1,6 Millionen Euro Fördergeld PH will Künstler krisenfester machen

Die Pädagogische Hochschule konzipiert ein Hilfsprogramm für Künstler. Foto: Simon Granville Foto:  

Wege aus der Coronamisere: Mit 1,6 Millionen Euro Fördergeld will das Institut für Kulturmanagement an der PH Ludwigsburg freie Künstler und Soloselbstständige krisenfester machen.

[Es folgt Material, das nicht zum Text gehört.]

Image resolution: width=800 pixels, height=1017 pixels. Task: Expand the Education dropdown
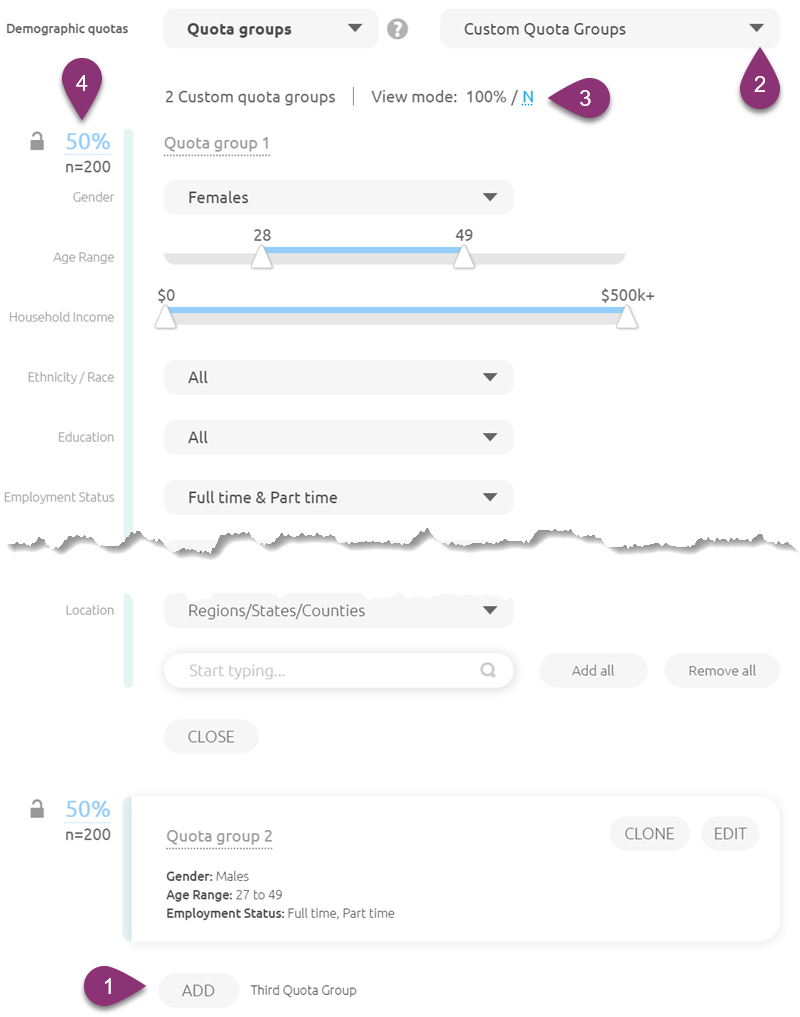[x=338, y=438]
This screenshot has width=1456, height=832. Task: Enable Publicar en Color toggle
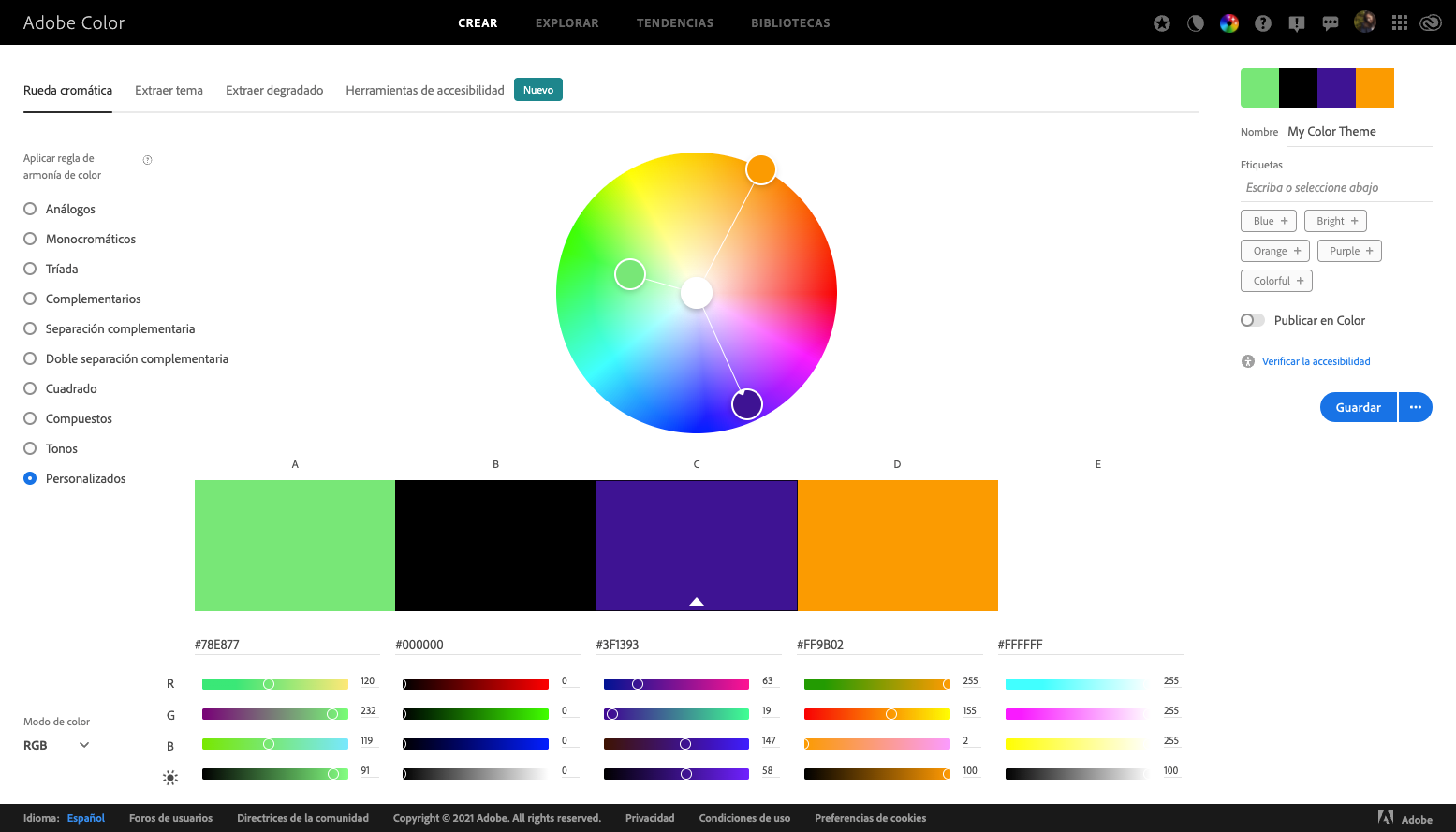coord(1252,320)
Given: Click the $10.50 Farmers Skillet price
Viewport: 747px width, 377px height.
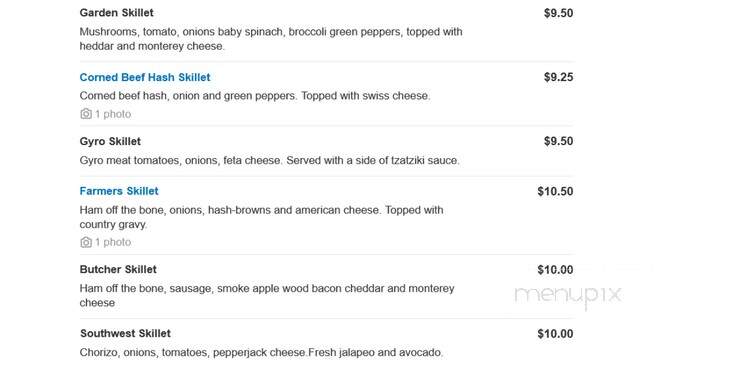Looking at the screenshot, I should [555, 191].
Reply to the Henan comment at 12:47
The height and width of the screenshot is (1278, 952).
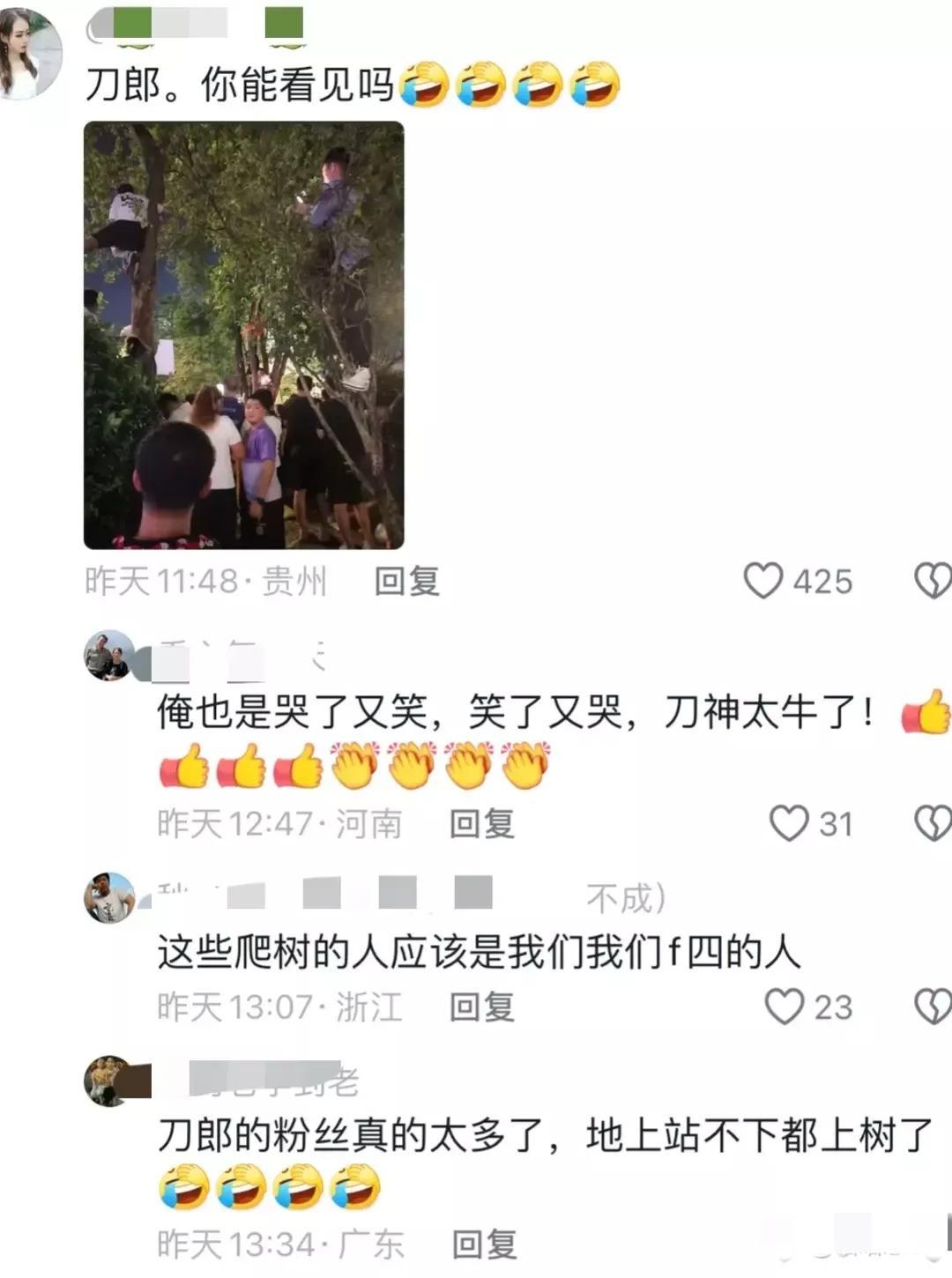pos(481,824)
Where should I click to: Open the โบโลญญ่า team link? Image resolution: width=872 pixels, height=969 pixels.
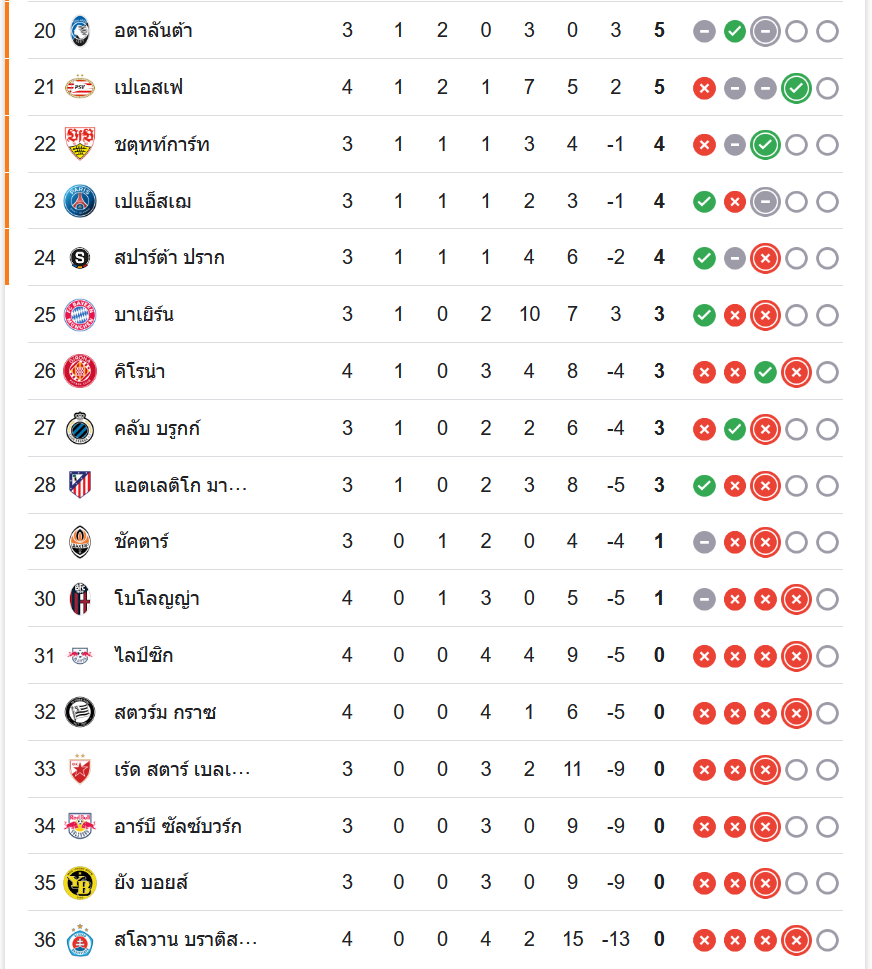(156, 599)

Ludwigsburg - Musikschaffende, Tänzerinnen und Tänzer, bildende und darstellende Künstler, Designer, Architekten, Bühnenbildner, Restauratoren: Viele Menschen, die in diesen Sparten arbeiten, hat die Coronapandemie in existenzielle Nöte gebracht. Um diese Berufsgruppen besser zu wappnen, hat das Institut für Kulturmanagement der Pädagogischen Hochschule jetzt den Zuschlag für 1,6 Millionen Euro aus dem Programm React-EU erhalten. Mit dem Fördergeld will das Team um die Projektleiterin Petra Schneidewind die Kompetenzen freischaffender Künstlerinnen und Künstler stärken und sie „krisenfester“ machen.

 

„Die Situation vieler Kunstschaffender war schon vor Corona prekär“, sagt Petra Schneidewind. „Die Pandemie, die diese Berufsgruppe unverschuldet in Mitleidenschaft gezogen hat, hat das noch einmal deutlicher in den Blickwinkel gerückt.“ Da viele künstlerisch Tätige nicht in festen Beschäftigungsverhältnissen stünden, seien sie beim Kurzarbeitergeld oder anderen Finanzhilfen durch das Raster gefallen. Dass Kunstschaffende sich in ihrer Ausbildung mit Selbstvermarktung, Finanz- und Liquiditätsplanung, mit der Altersabsicherung oder mit der Frage befassten, wie sie vielleicht einmal eine Familie ernähren können, sei aber die Ausnahme. Oft würden diese Themen eher halbherzig gestreift oder schlichtweg ausgeblendet; in der Ausbildung und auch im Selbstverständnis liege der Fokus fast ausschließlich auf der künstlerischen Arbeit. „Im Kulturmanagementbereich sehen wir das natürlich anders“, erklärt Schneidewind. „Es gilt, eine gute Symbiose aus beidem zu finden.“

Training für besseres Selbstmanagement

Das von der EU geförderte Programm, das derzeit in der Konzeptionsphase ist und wohl zu Jahresbeginn 2022 beginnt, setzt an diesem Punkt an. Es soll Kulturschaffende jeden Alters aus Baden-Württemberg in den für sie relevanten Nischen, Bedarfen und Berufsphasen zur Seite stehen. Das kann in Form klassischer Seminar- und Workshop-Formate sein, es sollen aber auch Selbstlernmaterialien entwickelt werden, die nicht nur im Förderzeitraum von anderthalb Jahren, sondern auch darüber hinaus zur Verfügung stehen. Geplant sind auch konkrete praktische Hilfen in Form von Coaching- und Beratungsleistungen: „Indem man Preiskalkulationen mit den spezifischen persönlichen Daten der Künstler aufbaut oder bei der Hürde hilft, eine eigene Website zu gestalten“, nennt sie als Beispiele. Die Angebote sollen für die Kulturschaffenden kostenlos und auf Tage und Zeiten gelegt werden, die nicht mit Proben- oder Vorstellungsterminen kollidieren.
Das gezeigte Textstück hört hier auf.